Wonder
As Joey opened our Advent Journey Box this morning, we both peered in to see the word "Wonder". My baby boy has three new words/phrases this week "Hallelujah" which sound more like "Ah-yay-u-ya", "Ho! Ho! Ho!" which sounds more like "Ha ha hah!" and "Christmas Tree" which sounds more like "Ze Zee!" (well, I'm not sure if that really is "Christmas Tree", because a few days ago he called it "Zch-zch-zch" every time he pointed at it...). Why am I telling you this? Because it has been amazing for me as a mom to witness the wonder in his little eyes around Christmastime. He is dazzled by the lights and gifts and songs. I didn't realize a boy who just turned one could be so captivated by it all, but even at that young age, God has instilled and planted a sense of wonder into his heart.
I believe God places wonder into every one of our hearts at the youngest of ages, yet so often the cares of this world and worries of this life slowly steal our wonder and life turns into more of a mode of stress and drudgery and duty. This Christmas, I want to let go of the stress, the obligations, and everything that hinders us from fully stepping into joy and worship and beauty. I want to let my heart be free and to lift my eyes in wonder to the heavens as I consider all that God has done and as I remember that starry night long ago in Bethlehem.
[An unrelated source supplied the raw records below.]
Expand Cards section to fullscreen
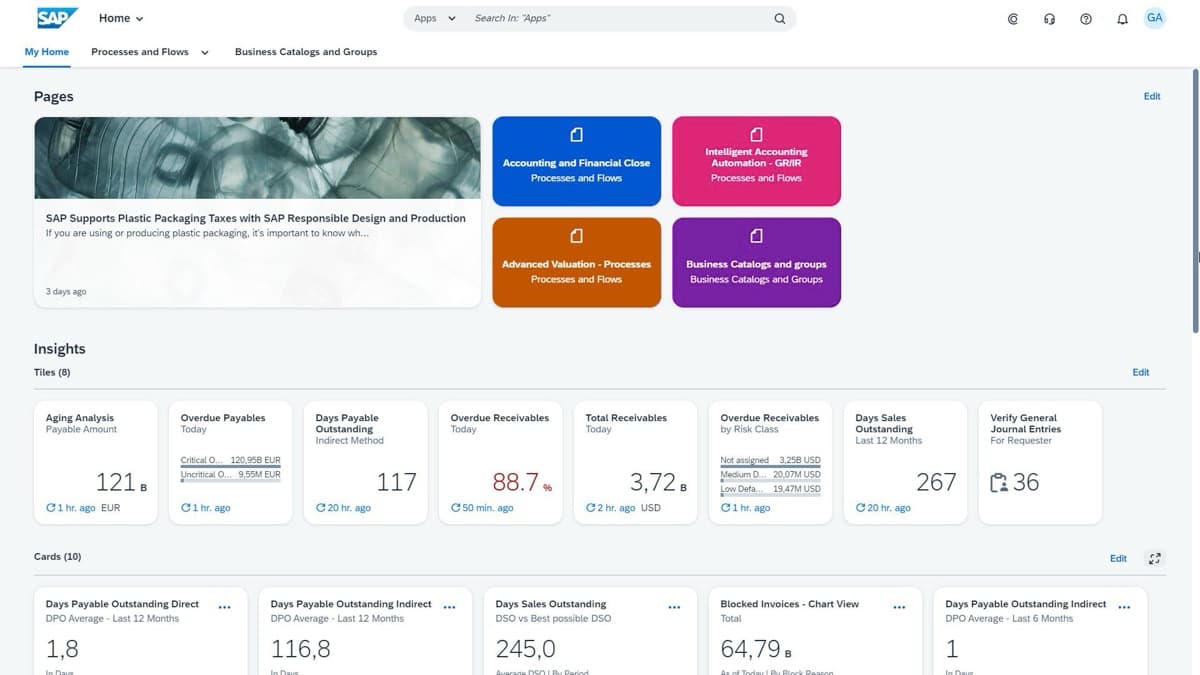This screenshot has width=1200, height=675. pos(1155,558)
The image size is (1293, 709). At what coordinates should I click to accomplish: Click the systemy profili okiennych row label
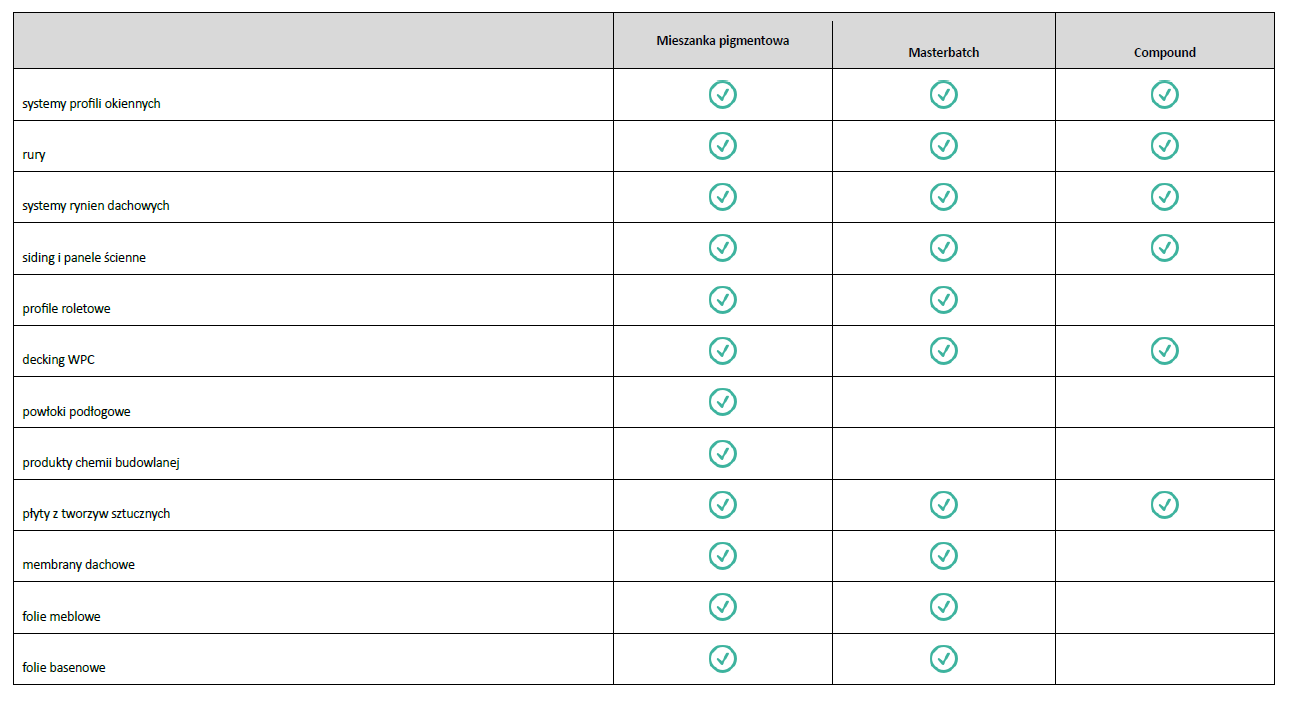pos(91,104)
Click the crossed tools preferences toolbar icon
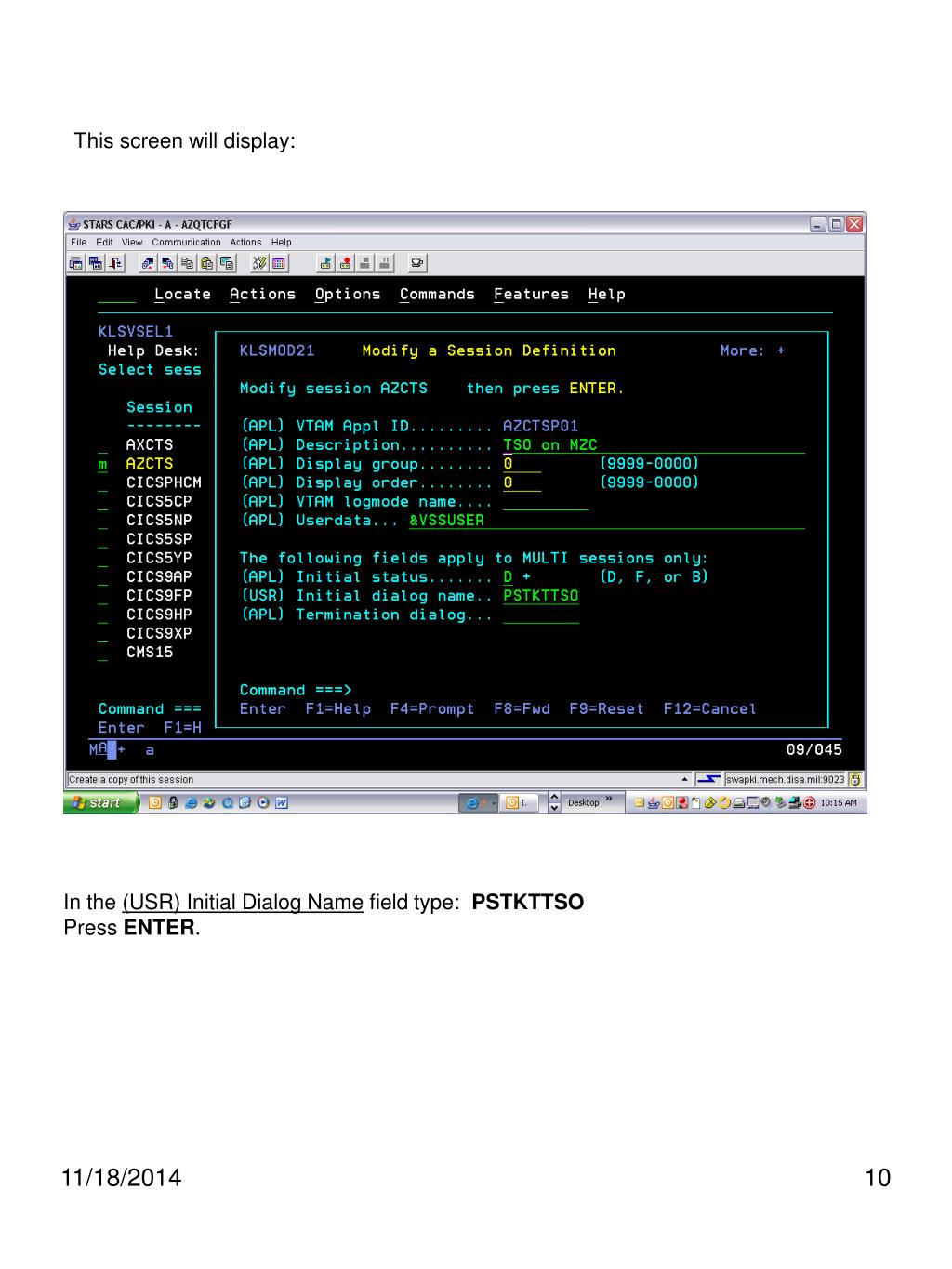 259,264
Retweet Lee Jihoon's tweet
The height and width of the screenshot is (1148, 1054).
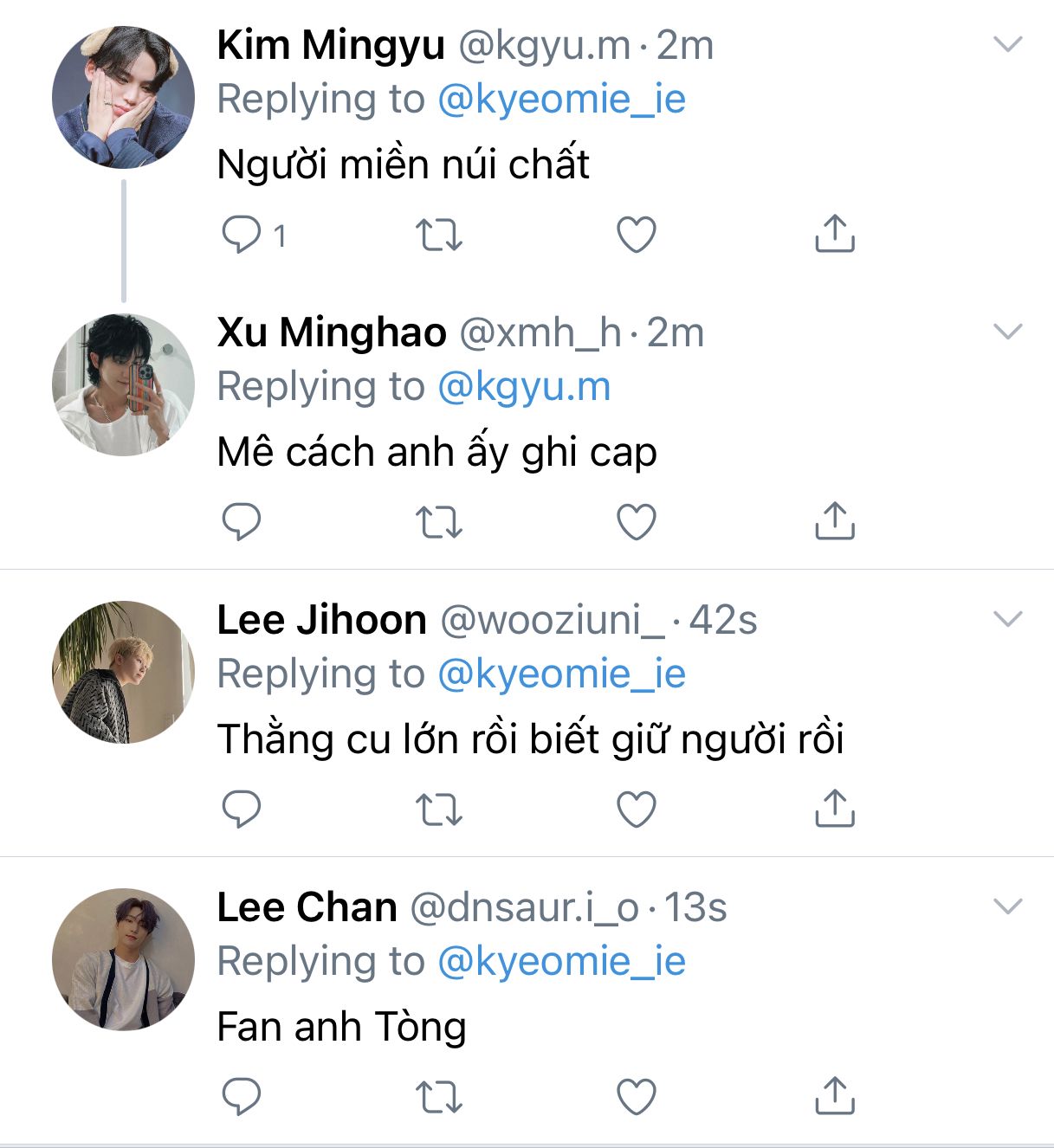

I want to see evergreen trees as an image of everlasting life. I want to see gifts as reminders of the greatest gift- God's only Son. I want to treasure family and friends and truly sing songs of praise to my King. I want to be filled to overflowing with awe and wonder. I want to have child-like faith and enthusiasm for the little things.
In 1933 in the middle of Appalachia in Murphy, North Carolina, a man by the name of John Jacob Niles heard a young traveling evangelist singer, Annie Morgan. This is from his unpublished autobiography:
A girl had stepped out to the edge of the little platform attached to the automobile. She began to sing. Her clothes were unbelievable dirty and ragged, and she, too, was unwashed. Her ash-blond hair hung down in long skeins.... But, best of all, she was beautiful, and in her untutored way, she could sing. She smiled as she sang, smiled rather sadly, and sang only a single line of a song.
Niles asked young Annie to sing the song over and over again, until he memorized it. Some sources say she repeated the verse seven times in a row, for a quarter each time. Niles went away having three lines of a verse and a hint of a melody in his head, as well as an idea for the rest of the song...He went on to finish writing it and published it in 1934 in Songs of the HIll-Folk. We all know the song today as "I Wonder as I Wander". I just had to share the lyrics here, as we are focusing today on "Wonder". Though this song is not the "whimsical" type of wonder that I think of at Christmas, it is meditative, evocative, and poignant- drawing our hearts to Christ our King and the miracle that His birth was, leading ultimately to His death on the cross for us and resurrection so that we might have life forever. May this song once again stir your heart to Wonder.
I wonder as I wander out under the sky,
How Jesus the Savior did come for to die.
For poor on'ry people like you and like I...
I wonder as I wander out under the sky.
When Mary birthed Jesus 'twas in a cow's stall,
With wise men and farmers and shepherds and all.
But high from God's heaven a star's light did fall,
And the promise of ages it then did recall.
If Jesus had wanted for any wee thing,
A star in the sky, or a bird on the wing,
Or all of God's angels in heav'n for to sing,
He surely could have it, 'cause he was the King.